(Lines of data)
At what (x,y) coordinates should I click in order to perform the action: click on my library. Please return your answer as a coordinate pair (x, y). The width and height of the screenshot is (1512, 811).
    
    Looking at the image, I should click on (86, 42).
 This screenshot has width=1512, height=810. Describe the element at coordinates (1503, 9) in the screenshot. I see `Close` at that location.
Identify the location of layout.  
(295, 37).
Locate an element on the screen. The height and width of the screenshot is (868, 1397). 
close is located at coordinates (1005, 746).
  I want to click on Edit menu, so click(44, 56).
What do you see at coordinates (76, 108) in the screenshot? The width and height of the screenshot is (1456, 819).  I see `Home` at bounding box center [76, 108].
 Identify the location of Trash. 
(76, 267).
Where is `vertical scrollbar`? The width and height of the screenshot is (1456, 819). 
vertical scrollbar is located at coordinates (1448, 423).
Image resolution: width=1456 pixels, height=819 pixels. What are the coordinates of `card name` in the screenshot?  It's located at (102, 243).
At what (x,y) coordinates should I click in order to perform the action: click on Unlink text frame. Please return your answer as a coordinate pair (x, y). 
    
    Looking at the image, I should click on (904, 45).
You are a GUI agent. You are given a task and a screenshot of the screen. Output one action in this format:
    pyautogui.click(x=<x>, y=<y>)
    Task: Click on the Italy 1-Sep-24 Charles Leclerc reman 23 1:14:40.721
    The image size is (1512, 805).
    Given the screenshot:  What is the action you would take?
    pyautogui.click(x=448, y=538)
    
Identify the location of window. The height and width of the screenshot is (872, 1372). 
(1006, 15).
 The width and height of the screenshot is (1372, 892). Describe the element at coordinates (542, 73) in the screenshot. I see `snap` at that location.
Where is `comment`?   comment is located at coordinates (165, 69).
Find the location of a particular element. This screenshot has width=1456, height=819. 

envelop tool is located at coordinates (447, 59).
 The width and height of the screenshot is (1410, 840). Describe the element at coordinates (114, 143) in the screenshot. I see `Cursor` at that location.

The problem:
Retype the lines above word for word, from the first to the last.

Worked answer:
At what (x,y) coordinates should I click in order to perform the action: click on my library. Please return your answer as a coordinate pair (x, y). The width and height of the screenshot is (1512, 811).
    
    Looking at the image, I should click on (86, 42).
 This screenshot has width=1512, height=810. Describe the element at coordinates (1503, 9) in the screenshot. I see `Close` at that location.
Identify the location of layout.  
(295, 37).
Locate an element on the screen. The height and width of the screenshot is (868, 1397). 
close is located at coordinates (1005, 746).
  I want to click on Edit menu, so click(44, 56).
What do you see at coordinates (76, 108) in the screenshot? The width and height of the screenshot is (1456, 819).  I see `Home` at bounding box center [76, 108].
 Identify the location of Trash. 
(76, 267).
Where is `vertical scrollbar`? The width and height of the screenshot is (1456, 819). 
vertical scrollbar is located at coordinates (1448, 423).
Image resolution: width=1456 pixels, height=819 pixels. What are the coordinates of `card name` in the screenshot?  It's located at (102, 243).
At what (x,y) coordinates should I click in order to perform the action: click on Unlink text frame. Please return your answer as a coordinate pair (x, y). 
    
    Looking at the image, I should click on (904, 45).
You are a GUI agent. You are given a task and a screenshot of the screen. Output one action in this format:
    pyautogui.click(x=<x>, y=<y>)
    Task: Click on the Italy 1-Sep-24 Charles Leclerc reman 23 1:14:40.721
    The image size is (1512, 805).
    Given the screenshot:  What is the action you would take?
    pyautogui.click(x=448, y=538)
    
Identify the location of window. The height and width of the screenshot is (872, 1372). 
(1006, 15).
 The width and height of the screenshot is (1372, 892). Describe the element at coordinates (542, 73) in the screenshot. I see `snap` at that location.
Where is `comment`?   comment is located at coordinates (165, 69).
Find the location of a particular element. This screenshot has width=1456, height=819. 

envelop tool is located at coordinates (447, 59).
 The width and height of the screenshot is (1410, 840). Describe the element at coordinates (114, 143) in the screenshot. I see `Cursor` at that location.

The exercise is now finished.